[Text passage Boundary: Start]

Keen followers of id-iom will know that we like to put a little write up with our pieces. Today is no exception but it appears we’ve run into a small snag. Neither of us can seemingly come up with anything suitable for today’s decidedly lovely painting. She’s a wistful looking lady gazing off stage left. That much is for sure.
It’s usually quite obvious (to us at least) what the blurb will be. But not today. It’s veered from being related to the boredom of lockdown to living in a crashed space station to shouting at your own private parts. I wish I was making it up. Now, in the fruitless search for a write up, I’ve had to go all existential and write about my inability to come up with something to write about. Meta. Take from it all what you will…
If you’d like to give her a home drop us a line etc. It is A2 on high quality Bockingford paper and made using Acrylic, paint pen, watercolour pencil and spray paint.
Gather round for I have a tale to tell. I was on holiday when I thought I’d go for an afternoon stroll into the hills behind where I was staying. As I was wandering along the path I knocked a stone which started a small rockslide that seemed to terminate with a deep groan. Having watched too much Murder She Wrote I decided to put on my Jessica Fletcher hat and began an investigation.
After clambering down the small incline I was surprised to find a large head peeking out of the ground and grumbling to itself. To my shock he started shouting at me about being careful about where I was going and to watch my step in a deeply toned accent that I just couldn’t place. I apologised profusely and said I would be more careful in the future and he grumbled something unintelligible and seemingly went back to sleep. Now, what the moral is I’m not entirely sure but that’s my story and I’m sticking to it.

[Text passage Boundary: End]

> _Your tasks_:
A) Summarize the id-iom blog text in two sentences.
B) According to the id-iom blog text, why did the narrator begin an investigation after the rockslide?
C) Pick up the id-iom blog text after its final sentence and continue it.
The data that follows is separate material, unrelated to the id-iom blog text above.

[Data under study Boundary: Start]

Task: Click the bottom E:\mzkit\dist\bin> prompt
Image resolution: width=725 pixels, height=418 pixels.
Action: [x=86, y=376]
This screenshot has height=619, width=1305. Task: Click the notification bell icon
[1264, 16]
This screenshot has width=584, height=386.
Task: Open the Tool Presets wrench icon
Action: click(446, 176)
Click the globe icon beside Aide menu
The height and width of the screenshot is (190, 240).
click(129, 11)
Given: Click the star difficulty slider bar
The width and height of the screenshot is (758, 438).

[Data under study Boundary: End]

> _Results in order_:
A) The id-iom writers usually add a write-up to their pieces, but they could not come up with one for a painting of a wistful-looking lady, so they wrote about that inability instead; the piece is A2 on Bockingford paper and made with acrylic, paint pen, watercolor pencil and spray paint. In a separate tale, the narrator knocked a stone on a hill walk during a holiday and found a large head in the ground that shouted at them to watch their step before seemingly going back to sleep.

B) The narrator had watched too much Murder She Wrote, so they decided to put on their Jessica Fletcher hat and investigate the deep groan that seemed to end the small rockslide.

C)
Would you adam and eve it? In between dodging rain showers I have actually managed to make some progress this week. That’s the first part of our patented 3-in-1 portrait done and dusted.
I did ask my cousin, whom the portrait is of, what colours he liked and didn’t like. He said he’d think about it and get back. He didn’t. I went off piste. This is the result. Now to apply some tape and redo the whole thing for stage 2…
It’s now time to embark on a new 3 in 1 piece on my favourite bit of garden wall and I needed a willing new subject. Can you guess who it is? Well, who better than my cousin! Full marks if you guessed correctly although if you’re not family you’ve been doing some pretty hardcore surveillance. Congratulations either way.
If you didn’t recognise him you’re just going to have to trust me that it’s a pretty good likeness. The question is, how much further can I get done before the rain sets in? It’s sunny now but my weather app assures me not for much longer. Answers on a postcard…
To occupy the time during lockdown Manana here has started taking suggestions off of the internet for what she should do to keep herself amused. She’s already completed Zelda on the Nintendo Switch, perfected the art of making croissants and somehow become an expert in the art of fly fishing although she hasn’t been near any open water since the start of January.
Today someone suggested she paint herself blue and post the results. I’m not quite sure what the person who suggested it gets out of it but Manana was game enough. The results speak for themselves. What on earth will tomorrow bring?
It is 37.5 cm x 37.5 cm on Bockingford paper and made using acrylic, spraypaint, paint pen and watercolour.
Karen had never even been anywhere near China. The closest she’d come was the china Wedgewood plate set that had been given her by her aunt and she’d disinfected the whole set just to be sure as soon as the whole Coronavirus thing had started in China. She’d been fretting for days. She’d even made her son burn his entire collection of Wu Tang Clan music and memorabilia to be on the safe side because it sounds a bit like Wuhan. Yet, when she looked in the mirror she knew something wasn’t right. Despite all her precautions, it would appear she’d come down with something after all…
It is A2 in size and made using gouache, acrylic, oil pastel, googly eyes and a touch of imagination.